● **PAGE**
>> start

Printable membrane layer 30 has a lower membrane surface 31 and an upper membrane surface 32. Lower membrane surface 31 may have a lower printed pattern which can mimic leather or imitate any other desired material. Upper membrane surface 32 may have an upper printed pattern which may provide additional definition to the lower printed pattern or present a different image. In certain embodiments, upper membrane surface 32 also has a coating 33 of a protective substance, such as, but not limited to, a polymer.

In the exemplary embodiment, printable membrane layer 30 is a nanometallic transportable graphic apparatus with at least one printable, metallically infused target surface adhesion layer (TSAL) 34 integrally bound to at least one metallically infused protection layer 35 and a variable, user-selected electromagnetic target surface. In certain embodiments, printable membrane layer 30 may lack protection layer 35. In the exemplary embodiment, the electromagnetic target surface is fixative layer 20. TSAL 34 has a non-porous outer surface to which ink may be applied in a printing process. Both TSAL 34 and metallically infused protection layer 35 are infused with nanometallic particles 36 smaller than 100 nm. Nanometallic particles 36 of TSAL 34 create a nano-ionic bonding force field 37 between TSAL 34 and the target surface.

In the exemplary embodiment, nanometallic particles 36 are selected from the group consisting of copper, silver, platinum, zinc, zirconium, gold, iridium, metal alloys and combinations thereof. In the exemplary embodiment, nanometallic particles 36 have a size in the range of approximately 25 nm to approximately 65 nm. The concentration of nanometallic particles 36 in each of metallically infused TSAL 34 and metallically infused protection layer 35 is between 1 ppm and 100 ppm.

FIG. 2 illustrates a flowchart of an exemplary embodiment of method 200 of making simulated leather composition.

In step 202, method 200 applies lower fixative surface 21 of fixative layer 20 to deformable fiber surface layer 10 such that fixative layer 20 conforms to unique uniform random pattern. During this step, a fixative transfer backing covers upper fixative surface 22 of fixative layer 20.

In step 204, method 200 applies pressure to fixative layer 20 and the fixative transfer backing.

>> end

● **DATASET RECORDS**

>> start

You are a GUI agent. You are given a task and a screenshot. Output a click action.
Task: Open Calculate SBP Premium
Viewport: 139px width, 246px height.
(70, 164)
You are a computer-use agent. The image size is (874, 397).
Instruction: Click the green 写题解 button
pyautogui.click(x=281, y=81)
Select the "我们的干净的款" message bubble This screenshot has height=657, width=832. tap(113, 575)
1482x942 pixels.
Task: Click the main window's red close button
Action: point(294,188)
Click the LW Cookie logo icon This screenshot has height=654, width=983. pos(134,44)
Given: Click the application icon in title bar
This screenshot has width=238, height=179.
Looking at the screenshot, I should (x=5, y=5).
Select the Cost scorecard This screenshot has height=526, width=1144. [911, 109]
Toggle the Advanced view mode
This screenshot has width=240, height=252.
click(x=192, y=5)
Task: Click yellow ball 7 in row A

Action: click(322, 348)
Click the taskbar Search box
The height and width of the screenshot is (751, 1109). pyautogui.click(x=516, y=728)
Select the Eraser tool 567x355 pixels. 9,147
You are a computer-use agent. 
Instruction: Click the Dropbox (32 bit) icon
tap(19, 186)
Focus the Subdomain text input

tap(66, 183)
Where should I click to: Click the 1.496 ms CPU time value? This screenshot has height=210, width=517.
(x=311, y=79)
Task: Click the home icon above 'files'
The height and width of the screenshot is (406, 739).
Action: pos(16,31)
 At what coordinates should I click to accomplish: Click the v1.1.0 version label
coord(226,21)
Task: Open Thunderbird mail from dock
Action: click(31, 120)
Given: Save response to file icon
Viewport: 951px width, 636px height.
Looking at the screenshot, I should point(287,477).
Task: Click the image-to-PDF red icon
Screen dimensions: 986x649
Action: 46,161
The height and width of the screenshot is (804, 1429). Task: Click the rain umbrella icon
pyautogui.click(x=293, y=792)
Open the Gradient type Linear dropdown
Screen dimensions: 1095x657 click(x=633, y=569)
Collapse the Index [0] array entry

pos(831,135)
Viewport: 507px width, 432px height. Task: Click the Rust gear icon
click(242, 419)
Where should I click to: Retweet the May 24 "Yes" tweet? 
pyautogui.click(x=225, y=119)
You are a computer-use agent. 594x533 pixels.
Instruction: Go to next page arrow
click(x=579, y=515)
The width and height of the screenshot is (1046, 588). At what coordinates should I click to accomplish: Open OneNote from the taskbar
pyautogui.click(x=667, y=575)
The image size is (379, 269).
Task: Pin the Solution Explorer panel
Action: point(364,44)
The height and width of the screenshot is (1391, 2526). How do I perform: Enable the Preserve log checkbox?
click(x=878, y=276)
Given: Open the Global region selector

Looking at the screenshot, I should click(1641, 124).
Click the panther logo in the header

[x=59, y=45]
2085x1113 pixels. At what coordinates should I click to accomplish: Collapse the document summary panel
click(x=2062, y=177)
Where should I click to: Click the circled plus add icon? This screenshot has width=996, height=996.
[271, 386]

>> end

● **TO BE DONE**
(a) In the simulated leather passage, what size range do nanometallic particles 36 have in the exemplary embodiment?
(b) Write the next part of the simulated leather passage, picking up after its final sentence about step 204.
The lines come from a different source than the simulated leather passage.

● **RESPONSES**
(a) Approximately 25 nm to approximately 65 nm.

(b)
In step 206, method 200 removes the fixative transfer backing from upper fixative surface 22.

In optional step 208, method 200 prints a lower printed pattern on lower membrane surface 31 of printable membrane layer 30. This lower printed pattern can mimic leather or imitate any other desired material.

In step 210, method 200 applies lower membrane surface 31 to upper fixative surface 22. During step 210 (and step 208, if implemented), a membrane transfer backing covers upper membrane surface 32. In certain embodiments, this membrane transfer backing may be a carrier infused with nanometallic particles.

In step 212, method 200 applies pressure to printable membrane layer 30, fixative layer 20, and deformable fiber surface layer 10.

In step 214, method 200 removes the membrane transfer backing.

In optional step 216, method 200 prints an upper printed pattern on upper membrane surface 32.

In optional step 218, method 200 applies a coating to upper membrane surface 32.

It will be understood that many additional changes in the details, materials, procedures and arrangement of parts, which have been herein described and illustrated to explain the nature of the invention, may be made by those skilled in the art within the principle and scope of the invention as expressed in the appended claims. Moreover, the terms “about,” “substantially” or “approximately” as used herein may be applied to modify any quantitative representation that could permissibly vary without resulting in a change in the basic function to which it is related.

It should be further understood that the drawings are not necessarily to scale; instead, emphasis has been placed upon illustrating the principles of the invention.

Claims

1. A simulated leather composition comprised of: a deformable fiber surface layer having a unique uniform random pattern;a printable membrane layer which geometrically conforms to said unique uniform random pattern; anda fixative layer which geometrically conforms to said unique uniform random pattern.

2. The composition of claim 1, wherein deformable fiber surface layer is comprised of spunbound fiber.

3. The composition of claim 1, wherein said deformable fiber surface layer is comprised of heat-bound spun polymer fibers.

4. The composition of claim 1, wherein said unique uniform random pattern is created through the affixation of randomly placed moveable fibers.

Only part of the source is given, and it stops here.